So it was going to get tougher, as it did in 2016 when Ryder was missing all season.
The Port Adelaide midfielders would need to be smarter - and this is where the noted football intellect of Brisbane recruit Tom Rockliff was to show up as a blessing. We are waiting.
The Power midfield would certainly need to - as its boss Michael Voss says - “get its hands dirty”. No, this is a white-collar midfield. Sam Powell-Pepper has much to answer for his club-imposed absence after burning the midnight oil on Hindley Street rather than changing the oil in the Rolls Royce (rather than Massey Ferguson) engine room.
All those lauded names - who make up the deeper-running but no more effective - Port Adelaide midfield need to deal with perception becoming reality.
Or maybe they are flat-track bullies?
The most deflating aspect of this game for coach Ken Hinkley is how his playbook was taken up by a group of Essendon players who were keener to reveal a hard-work ethic than his own.
On the “lessons” of last year’s 131-point blitz - and 70-point loss to the Bombers - on the “fast deck” at the Docklands, Port Adelaide was supposed to play a game that held up the opposition.
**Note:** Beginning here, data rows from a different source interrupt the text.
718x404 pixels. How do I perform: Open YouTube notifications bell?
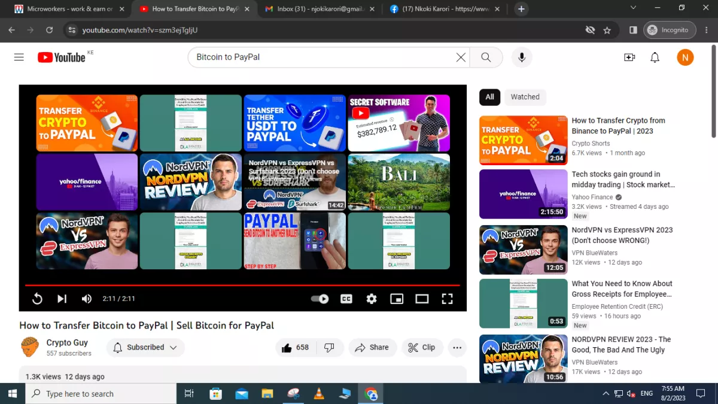click(x=655, y=57)
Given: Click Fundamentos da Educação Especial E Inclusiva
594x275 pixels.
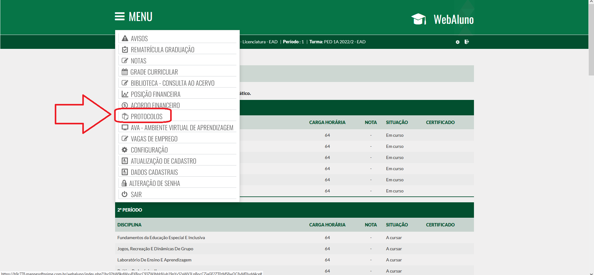Looking at the screenshot, I should 161,238.
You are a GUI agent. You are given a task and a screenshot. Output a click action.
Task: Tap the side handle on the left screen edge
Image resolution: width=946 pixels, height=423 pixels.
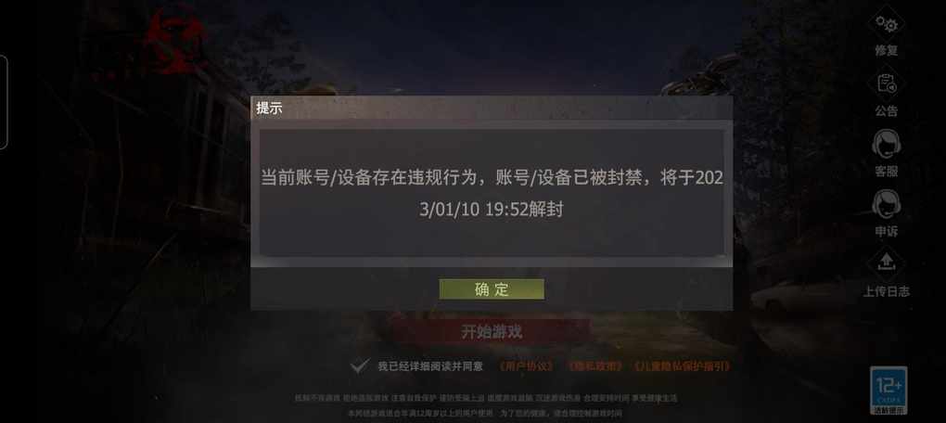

Essendon did that.
Port Adelaide was planning to mix up its ball movement to allow its multi-dimensional attack - that regained Charlie Dixon as a full-time key forward (until the last quarter) while defender Dougal Howard took on ruck duties - to spread and torment a supposedly vulnerable Essendon defence.
The Power players simply became mixed up with what to do with the ball. The errors. No wonder Hinkley started to appear conscious of the Fox Footy cameras looking for his reactions to costly turnovers such as defender Dan Houston’s silver-service handpass to give Jake Stringer a stroll to an open goal.
And why was Stringer so often unmarked?
This game - and 22-point margin - was not as brutally damaging to Port Adelaide as last year’s match that Hinkley continually describes as an “exception” to what the Power showed in 2017. But the big failings in this match are not one-off issues. There are recurring themes that demand Port Adelaide rediscover its blue-collar ethos or continue to fail.
FIVE THINGS WE LEARNED
1 ESSENDON outplayed Port Adelaide - and beat the Power by living to the playnotes Ken Hinkley and his Port Adelaide coaching staff had crafted to slow down the Bombers on the speed track at Etihad Stadium. Critically, Essendon set the tone for the game from the first quarter by winning all the blue-collar markers such as clearances (+7), contested football (+11) and groundball gets (+11) in the first 31 minutes.
2 PORT Adelaide is in a first-half hole. In the past three weeks, the Power has lost the opening half by 14 points to Sydney, by 13 points to Brisbane and by 27 points to Essendon with a wasteful 4.7. The Power has kicked just 15 goals in the six first-half quarters they have played in the past three weeks.
3 PORT Adelaide’s midfield is appearing too much “white collar” than “blue collar” to live up to midfield coach Michael Voss’ demand of “getting your hands dirty”. Regardless of the ruck issue in the absence of All-Australian Patrick Ryder, the Power engine room needs to turn with players who act as if they have acid on the liver rather than dreaming for space to show their skills.
4 WINNING the ball is important. Keeping it is much more important. Essendon’s efficiency inside-50 where it held possession at 73 per cent in the first term - compared with Port Adelaide’s 46 per cent - was telling on the scoreboard at Etihad Stadium where the Power continues to leak 100 or more points for the 32nd time in 50 matches.
5 DOUGAL Howard is not finished with working as a ruckman. The refit of the makeshift ruck battery took Howard out of a key defensive position to start the ruck battle against Tom Bellchambers while Justin Westhoff returned to his roaming duties and was the second change in ruck. Key forward Charlie Dixon worked from the goalsquare until he led the ruck at the start of the last term.